Give back only the records in the stretch from the line containing "685x530 pixels." through the line containing "[x=142, y=23]", with "Where should I click to" updated to "Where do I click to" and nothing else altered.

------ Records for this exercise

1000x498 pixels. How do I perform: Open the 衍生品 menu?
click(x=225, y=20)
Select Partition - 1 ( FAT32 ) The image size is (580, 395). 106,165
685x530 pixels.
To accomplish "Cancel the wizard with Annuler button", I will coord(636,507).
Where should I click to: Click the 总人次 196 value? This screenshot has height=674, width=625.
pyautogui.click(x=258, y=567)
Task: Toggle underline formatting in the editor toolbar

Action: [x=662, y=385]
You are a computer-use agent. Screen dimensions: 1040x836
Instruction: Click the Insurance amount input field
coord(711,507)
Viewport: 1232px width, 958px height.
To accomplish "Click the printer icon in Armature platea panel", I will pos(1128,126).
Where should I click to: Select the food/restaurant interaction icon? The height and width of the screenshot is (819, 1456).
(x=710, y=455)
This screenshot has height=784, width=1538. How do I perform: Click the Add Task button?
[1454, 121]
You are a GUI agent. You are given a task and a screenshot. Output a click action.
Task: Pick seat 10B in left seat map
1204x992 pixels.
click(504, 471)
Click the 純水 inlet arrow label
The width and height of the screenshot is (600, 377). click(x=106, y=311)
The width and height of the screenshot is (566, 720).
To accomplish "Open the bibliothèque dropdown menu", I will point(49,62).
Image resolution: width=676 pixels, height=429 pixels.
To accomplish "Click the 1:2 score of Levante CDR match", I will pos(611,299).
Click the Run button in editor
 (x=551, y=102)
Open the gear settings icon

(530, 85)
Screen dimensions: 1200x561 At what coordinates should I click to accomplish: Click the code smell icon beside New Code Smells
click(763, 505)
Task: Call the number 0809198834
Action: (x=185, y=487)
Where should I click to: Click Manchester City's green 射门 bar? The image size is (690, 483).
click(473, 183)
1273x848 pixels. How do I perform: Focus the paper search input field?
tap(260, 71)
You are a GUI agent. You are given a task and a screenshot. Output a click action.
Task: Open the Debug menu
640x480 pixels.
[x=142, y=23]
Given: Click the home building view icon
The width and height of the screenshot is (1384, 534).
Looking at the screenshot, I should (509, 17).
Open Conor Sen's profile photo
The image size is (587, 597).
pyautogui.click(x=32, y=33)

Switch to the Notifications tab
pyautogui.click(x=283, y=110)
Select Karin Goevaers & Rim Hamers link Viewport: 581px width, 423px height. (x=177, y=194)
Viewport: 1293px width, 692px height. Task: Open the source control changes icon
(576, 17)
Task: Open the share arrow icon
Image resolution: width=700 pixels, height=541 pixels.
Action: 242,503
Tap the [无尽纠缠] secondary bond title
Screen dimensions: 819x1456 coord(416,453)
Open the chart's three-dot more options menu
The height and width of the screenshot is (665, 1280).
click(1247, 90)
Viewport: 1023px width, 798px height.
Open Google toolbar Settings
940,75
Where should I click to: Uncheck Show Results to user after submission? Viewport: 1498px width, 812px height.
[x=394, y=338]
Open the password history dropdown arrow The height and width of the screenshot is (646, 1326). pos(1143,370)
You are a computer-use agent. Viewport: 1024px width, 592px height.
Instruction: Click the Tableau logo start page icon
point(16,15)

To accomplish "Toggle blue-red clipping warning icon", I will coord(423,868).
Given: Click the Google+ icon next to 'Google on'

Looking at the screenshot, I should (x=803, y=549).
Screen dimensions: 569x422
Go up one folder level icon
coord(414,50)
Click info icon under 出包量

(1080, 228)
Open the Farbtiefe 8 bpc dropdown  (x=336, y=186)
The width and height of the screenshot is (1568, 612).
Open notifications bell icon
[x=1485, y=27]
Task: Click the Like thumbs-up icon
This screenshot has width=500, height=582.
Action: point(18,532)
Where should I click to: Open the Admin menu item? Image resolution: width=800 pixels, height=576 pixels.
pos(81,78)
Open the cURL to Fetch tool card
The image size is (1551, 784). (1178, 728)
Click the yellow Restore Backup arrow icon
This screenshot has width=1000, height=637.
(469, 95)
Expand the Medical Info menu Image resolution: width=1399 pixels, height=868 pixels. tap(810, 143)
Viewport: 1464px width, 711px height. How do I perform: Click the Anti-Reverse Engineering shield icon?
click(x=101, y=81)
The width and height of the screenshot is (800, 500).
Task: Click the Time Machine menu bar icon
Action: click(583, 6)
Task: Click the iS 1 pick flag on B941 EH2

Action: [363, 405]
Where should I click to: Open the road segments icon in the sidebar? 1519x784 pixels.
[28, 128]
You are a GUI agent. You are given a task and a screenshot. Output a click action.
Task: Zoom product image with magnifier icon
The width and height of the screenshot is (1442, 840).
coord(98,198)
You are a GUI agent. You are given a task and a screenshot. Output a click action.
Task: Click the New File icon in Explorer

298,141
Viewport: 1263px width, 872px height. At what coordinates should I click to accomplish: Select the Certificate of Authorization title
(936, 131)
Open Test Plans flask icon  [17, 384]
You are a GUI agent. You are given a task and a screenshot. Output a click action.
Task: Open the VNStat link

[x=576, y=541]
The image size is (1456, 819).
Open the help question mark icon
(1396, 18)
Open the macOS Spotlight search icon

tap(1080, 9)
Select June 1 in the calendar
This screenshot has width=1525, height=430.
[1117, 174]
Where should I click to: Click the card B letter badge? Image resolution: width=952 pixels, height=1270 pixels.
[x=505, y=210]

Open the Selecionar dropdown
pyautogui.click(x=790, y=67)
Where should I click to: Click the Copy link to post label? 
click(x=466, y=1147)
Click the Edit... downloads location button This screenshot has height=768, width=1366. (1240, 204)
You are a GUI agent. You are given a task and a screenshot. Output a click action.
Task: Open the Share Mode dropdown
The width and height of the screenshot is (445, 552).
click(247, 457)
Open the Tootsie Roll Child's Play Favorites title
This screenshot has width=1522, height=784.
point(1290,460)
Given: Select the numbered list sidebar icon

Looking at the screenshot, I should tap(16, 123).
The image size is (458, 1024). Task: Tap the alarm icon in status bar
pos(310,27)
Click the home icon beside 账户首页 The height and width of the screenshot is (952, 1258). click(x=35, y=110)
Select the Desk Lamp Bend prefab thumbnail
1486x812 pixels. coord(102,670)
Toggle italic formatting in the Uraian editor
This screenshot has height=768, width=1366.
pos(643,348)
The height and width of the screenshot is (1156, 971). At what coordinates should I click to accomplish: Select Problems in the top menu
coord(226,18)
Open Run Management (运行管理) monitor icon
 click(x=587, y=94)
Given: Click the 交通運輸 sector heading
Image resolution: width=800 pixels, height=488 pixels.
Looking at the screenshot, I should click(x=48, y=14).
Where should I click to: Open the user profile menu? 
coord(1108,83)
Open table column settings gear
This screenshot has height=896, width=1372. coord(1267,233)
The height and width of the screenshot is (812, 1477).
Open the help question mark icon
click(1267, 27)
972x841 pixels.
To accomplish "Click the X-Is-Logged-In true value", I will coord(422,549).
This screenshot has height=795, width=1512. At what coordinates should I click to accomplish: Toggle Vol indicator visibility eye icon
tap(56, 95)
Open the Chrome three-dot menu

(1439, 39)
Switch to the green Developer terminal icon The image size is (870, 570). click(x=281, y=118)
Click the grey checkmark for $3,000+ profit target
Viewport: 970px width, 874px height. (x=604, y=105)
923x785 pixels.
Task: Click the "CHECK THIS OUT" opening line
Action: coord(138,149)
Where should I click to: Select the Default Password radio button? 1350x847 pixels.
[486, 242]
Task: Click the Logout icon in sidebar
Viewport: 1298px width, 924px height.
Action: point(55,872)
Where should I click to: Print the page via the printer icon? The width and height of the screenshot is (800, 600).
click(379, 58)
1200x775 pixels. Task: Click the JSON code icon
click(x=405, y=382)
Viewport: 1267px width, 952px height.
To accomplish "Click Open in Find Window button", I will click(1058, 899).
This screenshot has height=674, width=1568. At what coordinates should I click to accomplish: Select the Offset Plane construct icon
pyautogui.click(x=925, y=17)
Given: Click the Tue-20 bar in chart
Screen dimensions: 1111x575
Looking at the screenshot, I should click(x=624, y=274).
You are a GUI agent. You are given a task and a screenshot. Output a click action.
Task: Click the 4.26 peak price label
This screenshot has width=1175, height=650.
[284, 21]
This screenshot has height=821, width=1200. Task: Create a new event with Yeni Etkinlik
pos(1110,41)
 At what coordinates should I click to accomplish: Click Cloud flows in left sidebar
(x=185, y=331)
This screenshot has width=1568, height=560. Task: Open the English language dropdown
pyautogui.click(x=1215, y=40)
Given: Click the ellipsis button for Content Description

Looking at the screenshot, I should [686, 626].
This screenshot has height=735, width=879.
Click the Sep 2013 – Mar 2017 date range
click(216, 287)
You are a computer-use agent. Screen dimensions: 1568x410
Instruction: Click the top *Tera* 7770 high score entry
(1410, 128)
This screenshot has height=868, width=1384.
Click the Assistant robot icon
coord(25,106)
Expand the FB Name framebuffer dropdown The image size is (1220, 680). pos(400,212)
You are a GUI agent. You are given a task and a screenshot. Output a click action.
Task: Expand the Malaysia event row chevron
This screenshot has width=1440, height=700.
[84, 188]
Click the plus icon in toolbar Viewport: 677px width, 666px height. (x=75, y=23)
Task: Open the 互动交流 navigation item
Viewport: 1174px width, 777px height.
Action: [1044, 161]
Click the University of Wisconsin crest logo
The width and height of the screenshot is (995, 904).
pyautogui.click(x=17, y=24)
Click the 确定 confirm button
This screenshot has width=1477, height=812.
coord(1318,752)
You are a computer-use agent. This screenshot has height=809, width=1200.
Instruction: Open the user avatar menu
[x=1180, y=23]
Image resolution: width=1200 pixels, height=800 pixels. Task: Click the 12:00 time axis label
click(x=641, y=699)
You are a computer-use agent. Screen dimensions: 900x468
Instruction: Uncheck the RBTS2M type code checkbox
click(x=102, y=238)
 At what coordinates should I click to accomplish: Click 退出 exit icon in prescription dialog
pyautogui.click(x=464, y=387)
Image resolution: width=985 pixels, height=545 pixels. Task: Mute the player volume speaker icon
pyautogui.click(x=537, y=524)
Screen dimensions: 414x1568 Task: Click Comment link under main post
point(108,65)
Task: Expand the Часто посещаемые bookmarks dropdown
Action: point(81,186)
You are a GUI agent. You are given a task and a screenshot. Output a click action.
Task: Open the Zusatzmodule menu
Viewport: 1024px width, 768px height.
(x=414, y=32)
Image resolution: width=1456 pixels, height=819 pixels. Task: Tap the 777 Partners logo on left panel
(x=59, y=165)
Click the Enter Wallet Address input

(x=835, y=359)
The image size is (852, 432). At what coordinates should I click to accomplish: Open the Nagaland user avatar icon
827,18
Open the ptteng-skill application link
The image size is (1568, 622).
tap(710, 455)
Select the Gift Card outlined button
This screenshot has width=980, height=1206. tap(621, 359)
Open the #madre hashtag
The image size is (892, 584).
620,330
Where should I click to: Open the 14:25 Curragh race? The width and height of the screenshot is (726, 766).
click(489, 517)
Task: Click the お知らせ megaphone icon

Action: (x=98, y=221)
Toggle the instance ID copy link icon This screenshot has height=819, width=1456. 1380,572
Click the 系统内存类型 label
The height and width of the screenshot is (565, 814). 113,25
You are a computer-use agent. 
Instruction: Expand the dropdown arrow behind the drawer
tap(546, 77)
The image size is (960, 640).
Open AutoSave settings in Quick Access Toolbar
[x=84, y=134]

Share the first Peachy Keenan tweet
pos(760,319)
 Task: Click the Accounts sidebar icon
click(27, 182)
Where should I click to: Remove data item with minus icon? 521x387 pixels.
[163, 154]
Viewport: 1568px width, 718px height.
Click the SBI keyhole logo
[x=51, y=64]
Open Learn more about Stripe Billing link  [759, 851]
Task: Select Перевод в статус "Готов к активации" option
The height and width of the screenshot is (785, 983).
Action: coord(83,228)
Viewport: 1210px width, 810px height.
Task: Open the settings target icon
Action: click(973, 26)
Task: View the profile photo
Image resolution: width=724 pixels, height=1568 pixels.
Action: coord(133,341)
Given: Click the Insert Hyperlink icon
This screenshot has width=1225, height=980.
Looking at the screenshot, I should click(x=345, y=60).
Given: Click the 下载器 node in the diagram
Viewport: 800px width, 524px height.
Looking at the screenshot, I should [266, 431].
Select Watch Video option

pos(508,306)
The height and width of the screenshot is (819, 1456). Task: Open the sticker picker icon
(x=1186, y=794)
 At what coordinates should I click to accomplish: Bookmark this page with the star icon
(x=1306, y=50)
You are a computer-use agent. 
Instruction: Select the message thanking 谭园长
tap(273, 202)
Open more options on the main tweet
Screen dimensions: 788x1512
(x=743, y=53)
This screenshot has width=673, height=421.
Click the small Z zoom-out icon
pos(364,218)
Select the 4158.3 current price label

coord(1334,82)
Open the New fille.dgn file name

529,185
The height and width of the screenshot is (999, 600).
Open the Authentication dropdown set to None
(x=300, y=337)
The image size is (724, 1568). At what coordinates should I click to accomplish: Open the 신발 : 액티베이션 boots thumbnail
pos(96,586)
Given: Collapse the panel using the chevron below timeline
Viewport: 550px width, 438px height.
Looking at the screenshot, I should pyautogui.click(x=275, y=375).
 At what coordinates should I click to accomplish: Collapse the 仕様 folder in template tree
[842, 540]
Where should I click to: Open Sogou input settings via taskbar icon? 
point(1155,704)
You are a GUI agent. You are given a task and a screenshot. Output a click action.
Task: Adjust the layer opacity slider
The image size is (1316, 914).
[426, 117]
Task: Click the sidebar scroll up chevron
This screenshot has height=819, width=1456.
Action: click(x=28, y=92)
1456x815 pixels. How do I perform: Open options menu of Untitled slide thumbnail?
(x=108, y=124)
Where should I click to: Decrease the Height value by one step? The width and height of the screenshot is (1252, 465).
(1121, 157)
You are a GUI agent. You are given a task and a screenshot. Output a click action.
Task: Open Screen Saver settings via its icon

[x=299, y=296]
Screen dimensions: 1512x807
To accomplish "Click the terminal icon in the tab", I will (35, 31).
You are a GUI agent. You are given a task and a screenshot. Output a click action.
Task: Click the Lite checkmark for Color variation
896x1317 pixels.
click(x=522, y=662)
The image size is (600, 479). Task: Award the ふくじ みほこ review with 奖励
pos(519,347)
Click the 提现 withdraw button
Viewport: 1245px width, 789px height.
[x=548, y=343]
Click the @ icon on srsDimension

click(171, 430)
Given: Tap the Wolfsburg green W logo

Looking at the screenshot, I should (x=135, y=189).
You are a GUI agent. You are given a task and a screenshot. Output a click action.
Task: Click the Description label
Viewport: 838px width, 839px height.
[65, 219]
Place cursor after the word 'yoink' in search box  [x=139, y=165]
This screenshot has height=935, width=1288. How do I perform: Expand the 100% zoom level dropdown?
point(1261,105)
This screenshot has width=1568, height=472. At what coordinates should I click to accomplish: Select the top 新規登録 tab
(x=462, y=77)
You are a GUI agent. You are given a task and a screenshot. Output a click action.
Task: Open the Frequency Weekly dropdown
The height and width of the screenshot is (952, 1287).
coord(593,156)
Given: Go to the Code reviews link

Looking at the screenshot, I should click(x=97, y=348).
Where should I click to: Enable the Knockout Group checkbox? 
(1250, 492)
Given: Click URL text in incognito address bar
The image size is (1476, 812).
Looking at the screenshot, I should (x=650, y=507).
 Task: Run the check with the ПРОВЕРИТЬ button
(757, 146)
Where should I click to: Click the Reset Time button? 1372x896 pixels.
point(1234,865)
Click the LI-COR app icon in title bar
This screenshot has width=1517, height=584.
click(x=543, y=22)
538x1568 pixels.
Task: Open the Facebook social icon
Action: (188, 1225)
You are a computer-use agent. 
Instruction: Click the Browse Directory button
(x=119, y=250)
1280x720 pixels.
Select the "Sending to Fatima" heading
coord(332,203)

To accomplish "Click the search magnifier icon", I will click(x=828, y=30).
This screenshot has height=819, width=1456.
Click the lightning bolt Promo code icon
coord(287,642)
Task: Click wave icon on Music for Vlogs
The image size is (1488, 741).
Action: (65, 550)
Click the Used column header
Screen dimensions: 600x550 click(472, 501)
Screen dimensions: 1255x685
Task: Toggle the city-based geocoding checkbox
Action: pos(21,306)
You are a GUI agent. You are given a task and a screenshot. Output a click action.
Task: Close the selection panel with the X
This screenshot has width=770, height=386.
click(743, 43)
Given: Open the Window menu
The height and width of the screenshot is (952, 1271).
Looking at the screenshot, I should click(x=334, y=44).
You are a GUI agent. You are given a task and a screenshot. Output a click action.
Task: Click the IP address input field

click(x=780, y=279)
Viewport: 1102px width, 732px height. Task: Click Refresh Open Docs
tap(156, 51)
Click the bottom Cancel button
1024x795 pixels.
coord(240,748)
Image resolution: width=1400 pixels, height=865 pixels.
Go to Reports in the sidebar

------------

#### The completed task
685x530 pixels.
To accomplish "Cancel the wizard with Annuler button", I will coord(636,507).
Where do I click to: Click the 总人次 196 value? This screenshot has height=674, width=625.
pyautogui.click(x=258, y=567)
Task: Toggle underline formatting in the editor toolbar

Action: [x=662, y=385]
You are a computer-use agent. Screen dimensions: 1040x836
Instruction: Click the Insurance amount input field
coord(711,507)
Viewport: 1232px width, 958px height.
To accomplish "Click the printer icon in Armature platea panel", I will pos(1128,126).
Where do I click to: Select the food/restaurant interaction icon? The height and width of the screenshot is (819, 1456).
(x=710, y=455)
This screenshot has height=784, width=1538. How do I perform: Click the Add Task button?
[1454, 121]
You are a GUI agent. You are given a task and a screenshot. Output a click action.
Task: Pick seat 10B in left seat map
1204x992 pixels.
click(504, 471)
Click the 純水 inlet arrow label
The width and height of the screenshot is (600, 377). click(x=106, y=311)
The width and height of the screenshot is (566, 720).
To accomplish "Open the bibliothèque dropdown menu", I will point(49,62).
Image resolution: width=676 pixels, height=429 pixels.
To accomplish "Click the 1:2 score of Levante CDR match", I will pos(611,299).
Click the Run button in editor
 (x=551, y=102)
Open the gear settings icon

(530, 85)
Screen dimensions: 1200x561 At what coordinates should I click to accomplish: Click the code smell icon beside New Code Smells
click(763, 505)
Task: Call the number 0809198834
Action: (x=185, y=487)
Where do I click to: Click Manchester City's green 射门 bar? The image size is (690, 483).
click(473, 183)
1273x848 pixels. How do I perform: Focus the paper search input field?
tap(260, 71)
You are a GUI agent. You are given a task and a screenshot. Output a click action.
Task: Open the Debug menu
640x480 pixels.
[x=142, y=23]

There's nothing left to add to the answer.